The Christchurch Cougars were a New Zealand basketball team based in Christchurch. The Cougars competed in the National Basketball League (NBL) and played their home games at Cowles Stadium. The Cougars pulled out of the NBL in 2011 after just two seasons following the Christchurch earthquake.

Team history
In December 2008, in the wake of the Canterbury Rams withdrawing from the NBL, the Christchurch Cougars were established by Christchurch basketball couple Amy and Andrew Gardiner.

Andrew Gardiner, a former Tall Black and long-serving national league player who finished his career with Canterbury, was immediately named the Cougars' head coach. The team recruited well with guards Paul Henare and Paora Winitana, and imports Tim Behrendorff and Trenton Wurtz. In their inaugural season, the Cougars finished fourth with a 10–6 record. After winning their quarter-final match-up against the Harbour Heat, they were defeated in the semi-finals by the Waikato Pistons. While Henare was the assist champion in 2009, Behrendorff was named to the All-Star Five. In 2010, the Cougars brought back Jeremy Kench to Christchurch and picked up Aidan Daly, but they failed to make the playoffs as they finished seventh with a 9–9 record.

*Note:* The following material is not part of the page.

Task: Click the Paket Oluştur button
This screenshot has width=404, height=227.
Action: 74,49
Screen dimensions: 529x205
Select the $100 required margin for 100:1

Following the 2010 season, the Cougars ran into financial issues. In January 2011, the team was kicked out of Cowles Stadium due to unpaid debt to the city council. The Gardiners intended to move their team to a new stadium just being finished in Lincoln on the outskirts of the city. However, following the Christchurch earthquake, the Cougars were forced to withdraw from the NBL in March 2011. Last-gasp meetings by Amy and Andrew Gardiner attempted to stitch together a rescue package to save the Cougars, but ultimately the level of financial risk was too great.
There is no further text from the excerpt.